The concept of information entropy implies the negative logarithm of the probability mass function for a value. Thus, when a data source is less likely to have a value (that is, when an event with a low probability occurs), the event carries more “information” (“surprise”) than when the original data has a higher probability.
The amount of information transmitted by each event defined in this way becomes a random variable whose expected value is informational entropy. Typically, entropy refers to confusion or uncertainty, and its definition used in information theory is directly analogous to that used in statistical thermodynamics. The concept of IE was introduced by Claude Shannon in his 1948 article, The Mathematical Theory of Communication. This is where the term "Shannon information entropy" came from.
Definition and system
The basic model of a data transmission system consists of three elements: a data source, a communication channel and a receiver, and, as Shannon puts it, the “main communication problem” is that the recipient can identify which data was generated by the source based on the signal that it gets on the channel. Entropy provides an absolute restriction on the shortest possible average coding length without loss of compressed data by source. If the source entropy is less than the bandwidth of the communication channel, the data generated by it can be reliably transmitted to the receiver (at least theoretically, possibly neglecting some practical considerations, such as the complexity of the system required to transfer the data and the amount of time it may take to transfer data).
Information entropy is usually measured in bits (alternatively called “shannons”) or sometimes in “natural units” (nats) or decimal places (called “dits”, “bans” or “hartleys”). The unit of measurement depends on the logarithm base, which is used to determine entropy.
Properties and logarithm
The logarithm of the probability distribution is useful as a measure of entropy because it is additive for independent sources. For example, the entropy of a fair coin rate is 1 bit, and the entropy of m-volumes is m bits. In a simple representation, the log2 (n) bits are needed to represent a variable that can take one of n values if n is a power of 2. If these values are equally likely, the entropy (in bits) is equal to that number. If one of the values is more likely than the others, the observation that this value occurs is less informative than if some less general result occurred. Conversely, more rare events provide additional tracking information.
Since observation of less likely events occurs less frequently, there is nothing in common that entropy (considered average information) obtained from unevenly distributed data is always less than or equal to log2 (n). Entropy is zero when one result is determined.
Shannon's informational entropy quantifies these considerations when the probability distribution of the source data is known. The meaning of the observed events (the meaning of the messages) does not matter in the definition of entropy. The latter takes into account only the probability of observing a certain event, therefore the information that it encapsulates is data on the possibilities underlying the distribution, and not on the significance of the events themselves. The properties of informational entropy remain the same as described above.
Information theory
The basic idea of information theory is that the more a person knows about a topic, the less information about it can be obtained. If the event is very likely, it is not surprising when it occurs and, therefore, provides little new information. Conversely, if the event was unbelievable, it was much more informative that the event occurred. Consequently, the content is an increasing function of the inverse probability of the event (1 / p).
Now, if more events happen, entropy measures the average information content that you can expect if one of the events happens.
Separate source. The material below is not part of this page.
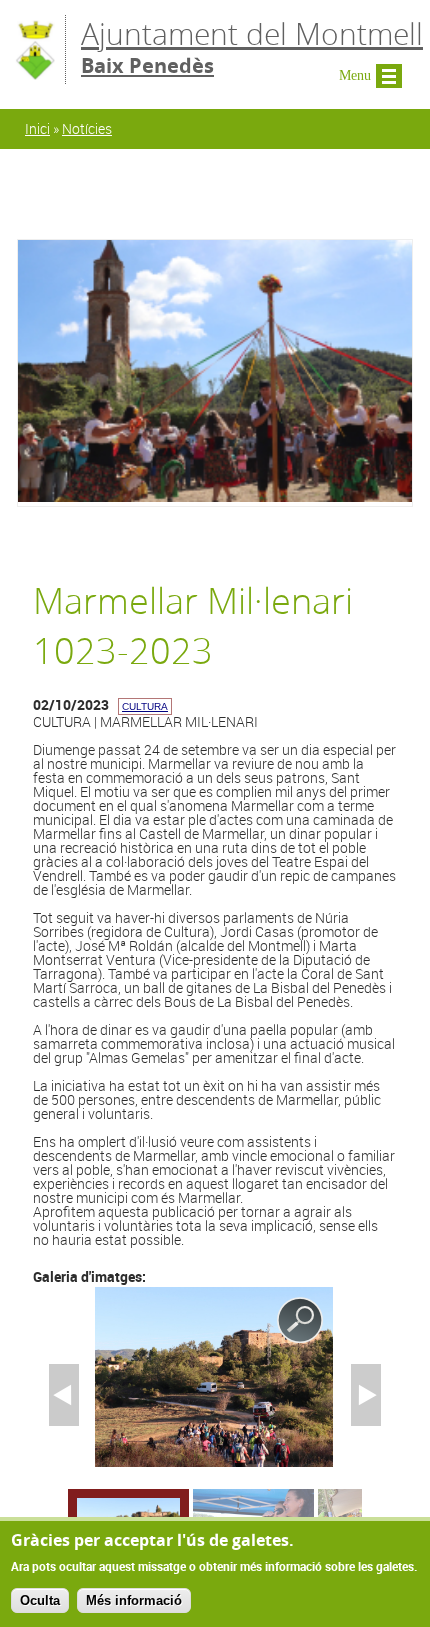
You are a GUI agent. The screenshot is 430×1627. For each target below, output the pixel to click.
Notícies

This means that stamping has more entropy than tossing a coin, because each crystal result is less likely than every coin result.
Features
Thus, entropy is a measure of the unpredictability of a state or, which is the same thing, of its average information content. For an intuitive understanding of these terms, consider an example of a political survey. Typically, such polls happen because the results of, for example, elections are not yet known.
In other words, the results of the survey are relatively unpredictable, and in fact, conducting it and studying the data provide some new information; these are just different ways of saying that the a priori entropy of the survey results is great.
Now consider the case when the same survey is performed a second time shortly after the first. Since the result of the first survey is already known, the performance of the second survey can be well predicted, and the results should not contain much new information; in this case, the a priori entropy of the second survey result is small compared to the first.
Coin toss
Now consider an example of a coin toss. Assuming that the probability of tails coincides with the probability of an eagle, the entropy of the coin toss is very high, since it is a peculiar example of the informational entropy of a system.
This is due to the fact that it is impossible to predict that the outcome of the coin will be abandoned ahead of schedule: if we need to choose, the best thing we can do is to predict that the coin will fall by tails, and this prediction will be correct with a probability of 1/2. a coin toss has one bit of entropy, since there are two possible results that occur with equal probability, and studying the actual result contains one bit of information.
On the contrary, the flip of a coin using both sides with tails and without eagles has zero entropy, since the coin will always fall on this sign, and the result can be perfectly predicted.
Conclusion
If the compression scheme has no losses, that is, you can always restore the entire original message by unpacking, then the compressed message has the same amount of information as the original, but is transmitted with fewer characters. That is, it has more information or higher entropy for each character. This means that the compressed message has less redundancy.
Roughly speaking, the Shannon source coding theorem states: a lossless compression scheme cannot reduce messages on average to have more than one bit of information per message bit, but any value less than one bit of information per message bit can be achieved using a suitable scheme coding. The entropy of a message in bits, multiplied by its length, is a measure of how much general information is contained in it.